Druva is a market leader in end-point data protection with over 3000 customers in 70 countries. They see cloud backup approaching a ‘tipping point’ which could enable it to become a de facto standard in the backup industry, especially if the challenges of cost, performance and data security can be resolved. Recently Druva announced a new product called Phoenix that’s designed to address these concerns and move them from end-point protection to complete protection of the data center.
Druva’s Phoenix is a unified backup and archival solution that offers unlimited cloud-based data retention. It uses agents loaded onto each client server to backup and provide an ‘infinite’ set of snapshots of protected data sets, while sending the delta changes to a backup repository in the cloud. Druva also offers an optional, on-site storage device, the “CloudCache Appliance”, to store snapshots locally and to help manage data transfer with the cloud.
When Phoenix performs a backup, the snapshot metadata is first sent to cloud storage where it’s combined with the metadata from other remote office/data center locations, if present, to create a metadata set that represents a universal backup repository. This information enables Druva to globally deduplicate all the data within an enterprise, across locations, providing maximum deduplication efficiency. The pertinent subsets of this metadata are sent back to the servers being backed up or the CloudCache Appliance to support their deduplication efforts. Then, the backed up data blocks themselves are transferred to the cloud.
3-Tier Cloud Backup
Instead of using their own cloud infrastructure, the Druva system currently uses Amazon S3, but may eventually include other public clouds as well. Their rationale is that public clouds have global footprints and can more easily geo-disperse data blocks as needed across multiple “availability zones”, providing users with a higher level of data protection and resiliency than a proprietary cloud backup service can.
Public clouds storage also costs less than cloud offerings from individual backup companies, an important factor when the cloud is used to support a long-term archive. Druva also leverages three tiers of storage to help keep costs down. Tier one is the on-site CloudCache Appliance, tier two is Amazon S3 and tier three is Amazon Glacier.
Other Cloud Backup Options
Most of the legacy backup applications have added a cloud service to their offerings but many of these ‘direct-to-cloud’ solutions can have major latency issues as backup speed is dependent on available bandwidth. Other cloud backup solutions use a single on-site appliance to store local backups and then replicate that data to the cloud, using the appliance to store backups locally and provide faster restores. But according to Druva, these ‘disk-to-disk-to-cloud’ (D2D2C) solutions suffer from the private cloud cost problem described above. They also can’t typically do global deduplication.
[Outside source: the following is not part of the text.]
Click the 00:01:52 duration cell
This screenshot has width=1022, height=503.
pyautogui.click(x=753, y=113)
As a differential-based backup solution using snapshots, Druva doesn’t store any redundant data, as would be the case with traditional backup systems that periodically take full backups or create ‘synthetic fulls’. This makes the cost of keeping archived data simply a function of maintaining existing stored data, a process that Amazon’s low-cost Glacier was designed for. Phoenix also leverages true global deduplication to minimize the size of the actual cloud data set.
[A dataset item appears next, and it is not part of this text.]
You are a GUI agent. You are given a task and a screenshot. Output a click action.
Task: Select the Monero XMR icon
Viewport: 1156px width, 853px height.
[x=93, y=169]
The Phoenix service is priced based on the amount of source data backed up and saved (before deduplication) and costs ~$1 per month per GB stored. In addition to file backup, they also have an agent for MS SQL Server, with a VMware agent scheduled for release in late 2014.
Cost, Performance and Security
Like the D2D2C backup solutions, Phoenix stores the most recent copy locally, on the Cloud Cache Appliance, helping to address the latency issues of legacy direct-to-cloud backup solutions. But Phoenix’s use of successive snapshots and their advanced metadata process reduces the volume of data the system handles and sends to the cloud, further improving backup system performance. They also leverage the public cloud to provide a lower TCO than D2D2C solutions, based on this global dedupe and a two tiered cost structure with Amazon Glacier. Finally, by using Amazon’s cloud infrastructure, encryption and geographically dispersed availability zones, Phoenix can address users’ concerns about data security.
StorageSwiss Take
Cloud backup was originally an SMB and consumer solution, for the most part, as mid-size and larger companies with bigger data sets had trouble with the cloud’s inherent latency. Hybrid backup solutions addressed much of the latency problem, but still relied on proprietary clouds that have a higher cost structure than the public clouds.
Druva’s Phoenix solution seems to address this cost issue by using Amazon’s S3 and Glacier and their global deduplication helps there too. Their snapshot-based backups and metadata management process looks to further improve backup performance over most D2D2C solutions and make this product cost-effective as an archive solution as well. Only time and market adoption will tell but Druva’s Phoenix may be a logical point of entry for businesses to start consuming cloud backup.